Is the recent bullish news providing a marketing opportunity? Grain market daily

Tuesday, 27 June 2023

Market commentary

  • UK feed wheat futures (Nov-23) closed yesterday at £207.25/t, gaining £0.25/t from Friday’s close. Nov-24 futures closed at £214.00/t, gaining £2.50/t over the same period.
  • There was mixed price movements for global wheat markets yesterday. While Chicago wheat futures rose on Monday over concerns about political stability in Russia, prices later declined in a technical and profit-taking retreat. The Paris wheat market also ended down, as much of Europe will receive some rain over the next seven days which will benefit spring cropping.
  • Paris rapeseed futures (Nov-23) closed yesterday at €448.75/t, gaining €10.00/t from Friday’s close. Rapeseed prices gained from support in both Chicago soyabean and soya oil markets. There are concerns of persistent drought conditions in the US Midwest, despite scattered rains in some areas.

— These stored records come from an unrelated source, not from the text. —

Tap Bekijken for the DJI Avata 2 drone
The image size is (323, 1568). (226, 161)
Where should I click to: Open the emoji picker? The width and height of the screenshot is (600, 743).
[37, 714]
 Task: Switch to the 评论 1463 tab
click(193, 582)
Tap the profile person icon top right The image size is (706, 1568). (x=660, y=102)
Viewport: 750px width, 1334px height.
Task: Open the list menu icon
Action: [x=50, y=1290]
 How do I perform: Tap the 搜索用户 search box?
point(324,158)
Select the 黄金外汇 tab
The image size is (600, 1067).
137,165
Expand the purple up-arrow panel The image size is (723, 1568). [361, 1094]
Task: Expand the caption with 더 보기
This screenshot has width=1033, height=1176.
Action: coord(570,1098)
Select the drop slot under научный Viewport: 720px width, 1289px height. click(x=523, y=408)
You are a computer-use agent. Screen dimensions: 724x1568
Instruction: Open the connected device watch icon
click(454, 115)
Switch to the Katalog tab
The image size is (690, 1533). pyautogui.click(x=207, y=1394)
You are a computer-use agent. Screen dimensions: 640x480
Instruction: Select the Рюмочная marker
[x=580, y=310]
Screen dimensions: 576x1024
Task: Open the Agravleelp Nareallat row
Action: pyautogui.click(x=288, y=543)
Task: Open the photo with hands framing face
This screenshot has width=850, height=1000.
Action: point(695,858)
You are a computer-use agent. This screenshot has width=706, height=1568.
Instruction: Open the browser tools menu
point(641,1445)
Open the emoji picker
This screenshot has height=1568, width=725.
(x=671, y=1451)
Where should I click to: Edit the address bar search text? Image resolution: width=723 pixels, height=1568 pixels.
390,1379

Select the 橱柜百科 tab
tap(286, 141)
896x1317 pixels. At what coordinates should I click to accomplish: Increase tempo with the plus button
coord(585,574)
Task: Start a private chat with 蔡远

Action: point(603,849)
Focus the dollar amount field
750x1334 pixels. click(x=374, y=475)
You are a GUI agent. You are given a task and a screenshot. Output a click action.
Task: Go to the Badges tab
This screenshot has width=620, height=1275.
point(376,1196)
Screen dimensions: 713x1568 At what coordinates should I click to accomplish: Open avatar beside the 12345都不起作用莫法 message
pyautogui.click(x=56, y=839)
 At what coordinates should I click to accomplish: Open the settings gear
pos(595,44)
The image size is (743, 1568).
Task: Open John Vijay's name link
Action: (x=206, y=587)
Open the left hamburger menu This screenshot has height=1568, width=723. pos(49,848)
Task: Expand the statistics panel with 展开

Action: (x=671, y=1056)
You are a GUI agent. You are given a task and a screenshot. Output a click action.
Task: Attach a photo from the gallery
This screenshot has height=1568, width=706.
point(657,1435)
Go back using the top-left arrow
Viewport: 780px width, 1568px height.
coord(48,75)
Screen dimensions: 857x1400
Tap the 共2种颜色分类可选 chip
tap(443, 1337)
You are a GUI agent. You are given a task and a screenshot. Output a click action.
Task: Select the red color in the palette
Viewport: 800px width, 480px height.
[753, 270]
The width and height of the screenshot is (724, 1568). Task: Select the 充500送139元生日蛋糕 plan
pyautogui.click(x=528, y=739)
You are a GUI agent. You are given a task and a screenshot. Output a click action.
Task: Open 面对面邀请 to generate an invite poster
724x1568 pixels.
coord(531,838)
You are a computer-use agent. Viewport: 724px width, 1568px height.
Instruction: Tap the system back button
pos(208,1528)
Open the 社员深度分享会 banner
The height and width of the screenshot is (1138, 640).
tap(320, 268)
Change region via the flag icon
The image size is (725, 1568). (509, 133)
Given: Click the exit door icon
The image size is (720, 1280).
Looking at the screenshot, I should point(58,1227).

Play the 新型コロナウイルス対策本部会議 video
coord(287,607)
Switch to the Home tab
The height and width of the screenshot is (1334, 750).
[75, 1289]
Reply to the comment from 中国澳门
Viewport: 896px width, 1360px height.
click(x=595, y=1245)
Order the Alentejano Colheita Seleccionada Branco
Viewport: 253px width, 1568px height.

Is the recent bullish news providing a marketing opportunity?

With harvest 2023 fast approaching, inputs for the 2024 crop are starting to be procured and planting intentions finalised. Could recent support over the last month be providing an opportunity to be marketing grain for harvest 2024?

Arable crop margins in large have been squeezed for the 2023/24 marketing year in comparison to pre-war times, from high input costs such as fertiliser and fuel. To give context, in May 2022, UK produced AN for spot delivery averaged £716/t, with Nov-23 UK feed wheat futures averaging c.£275/t for the month (May 2022). This May, UK produced AN averaged £390/t, and Nov-24 futures have averaged c.£197/t over the same month. While there are many factors to consider when looking at margins, with fertiliser prices dropping faster than grain prices, margins could be improving for crop 2024.

Recently, Nov-24 futures have been supported from the dry weather in both the USA and EU as well as reignited political instability around the Black Sea. Read more in yesterday’s market report.

  A graph showing UK feed wheat futures prices.

Over the last eight months, the continuation of the Black Sea Initiative, combined with benign weather in key growing regions, has led to Nov-24 futures falling from their peak of £262.50/t in October 2022 to as low as £189.40/t at the end of May 2023. However, recent events (mentioned above) have seen the contract climb to £214.00/t, based on yesterday’s close (26 June).

So if you have procured your fertiliser and seed for harvest 2024, formulating cost of production or a breakeven point will be clearer. While output is unknown for a crop that hasn’t even been put in the ground yet, it is worth assessing whether these forward prices could be profitable.

The bullish news of dryness and further Black Sea tensions is currently being factored into the market – and as history has shown us, if it’s not constantly fed with ‘new news’, then grain markets could drop again when a peak is reached.

Although the peak of £262.50/t last October for the Nov-24 contract may have passed, short-term bullish news could provide an opportunity for marketing grain. It goes back to the old adage: “The best time to plant a tree was 20 years ago. The second-best time is now.” The same goes for marketing grain: the best time to market the 2024 crop might have been last October, but what if now is the second-best time, to lock in a margin if your overheads are known?

However, all considerations need to be made when locking in prices. There isn’t a crystal ball to indicate whether prices will reach the recent historic highs; it all depends on fundamentally what happens in the Black Sea.